**Pixel coordinate grounding data:**
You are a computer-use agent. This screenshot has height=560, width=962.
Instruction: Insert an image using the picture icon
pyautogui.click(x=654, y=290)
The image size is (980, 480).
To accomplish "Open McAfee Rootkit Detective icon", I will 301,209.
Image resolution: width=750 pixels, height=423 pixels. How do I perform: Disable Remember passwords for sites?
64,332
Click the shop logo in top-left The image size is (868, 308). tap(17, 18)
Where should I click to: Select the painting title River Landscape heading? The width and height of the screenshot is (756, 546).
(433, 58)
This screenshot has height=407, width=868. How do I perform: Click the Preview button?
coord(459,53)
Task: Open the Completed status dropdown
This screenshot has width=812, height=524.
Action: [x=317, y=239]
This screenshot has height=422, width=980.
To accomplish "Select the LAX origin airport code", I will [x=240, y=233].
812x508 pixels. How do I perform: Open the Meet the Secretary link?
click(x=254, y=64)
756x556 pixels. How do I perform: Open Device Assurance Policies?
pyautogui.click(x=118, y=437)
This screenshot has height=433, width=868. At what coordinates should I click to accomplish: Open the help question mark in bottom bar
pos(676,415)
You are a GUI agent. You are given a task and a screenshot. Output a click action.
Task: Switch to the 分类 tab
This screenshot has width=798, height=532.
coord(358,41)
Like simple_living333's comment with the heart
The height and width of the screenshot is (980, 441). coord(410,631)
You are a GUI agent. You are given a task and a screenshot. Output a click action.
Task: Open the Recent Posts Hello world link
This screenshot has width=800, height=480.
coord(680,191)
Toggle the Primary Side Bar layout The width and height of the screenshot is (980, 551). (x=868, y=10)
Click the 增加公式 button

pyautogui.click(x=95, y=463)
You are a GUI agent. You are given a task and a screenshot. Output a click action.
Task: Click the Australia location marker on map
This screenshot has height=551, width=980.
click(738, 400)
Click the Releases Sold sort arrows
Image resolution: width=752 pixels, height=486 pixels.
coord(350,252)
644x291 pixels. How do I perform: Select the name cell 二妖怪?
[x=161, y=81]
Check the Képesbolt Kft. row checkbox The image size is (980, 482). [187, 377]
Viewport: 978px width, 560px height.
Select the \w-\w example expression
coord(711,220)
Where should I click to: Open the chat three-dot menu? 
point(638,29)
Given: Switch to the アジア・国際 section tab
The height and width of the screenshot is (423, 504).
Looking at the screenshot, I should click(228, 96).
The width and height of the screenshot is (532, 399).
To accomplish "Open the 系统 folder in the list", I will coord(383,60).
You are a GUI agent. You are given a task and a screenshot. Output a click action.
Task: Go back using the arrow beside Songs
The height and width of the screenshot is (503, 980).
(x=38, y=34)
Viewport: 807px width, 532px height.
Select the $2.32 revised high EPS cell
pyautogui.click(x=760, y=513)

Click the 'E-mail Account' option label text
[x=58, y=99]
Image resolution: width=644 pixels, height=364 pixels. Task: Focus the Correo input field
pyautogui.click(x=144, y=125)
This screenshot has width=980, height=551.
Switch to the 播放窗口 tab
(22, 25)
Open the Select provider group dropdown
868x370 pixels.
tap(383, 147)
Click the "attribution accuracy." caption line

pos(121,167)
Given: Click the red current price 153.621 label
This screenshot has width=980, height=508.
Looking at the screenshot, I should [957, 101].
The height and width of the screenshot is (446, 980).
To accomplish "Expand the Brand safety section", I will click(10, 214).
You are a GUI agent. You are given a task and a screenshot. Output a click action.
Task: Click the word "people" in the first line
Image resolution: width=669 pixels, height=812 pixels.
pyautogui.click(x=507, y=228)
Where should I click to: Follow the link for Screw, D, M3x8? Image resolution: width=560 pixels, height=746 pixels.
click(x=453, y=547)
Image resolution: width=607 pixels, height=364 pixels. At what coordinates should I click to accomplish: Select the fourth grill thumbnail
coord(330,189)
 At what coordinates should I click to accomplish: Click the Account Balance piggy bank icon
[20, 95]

**Task item:**
Would you copy each line of the records that contains "section"?

**Answer to the problem:**
Given: Switch to the アジア・国際 section tab
To accomplish "Expand the Brand safety section", I will click(10, 214).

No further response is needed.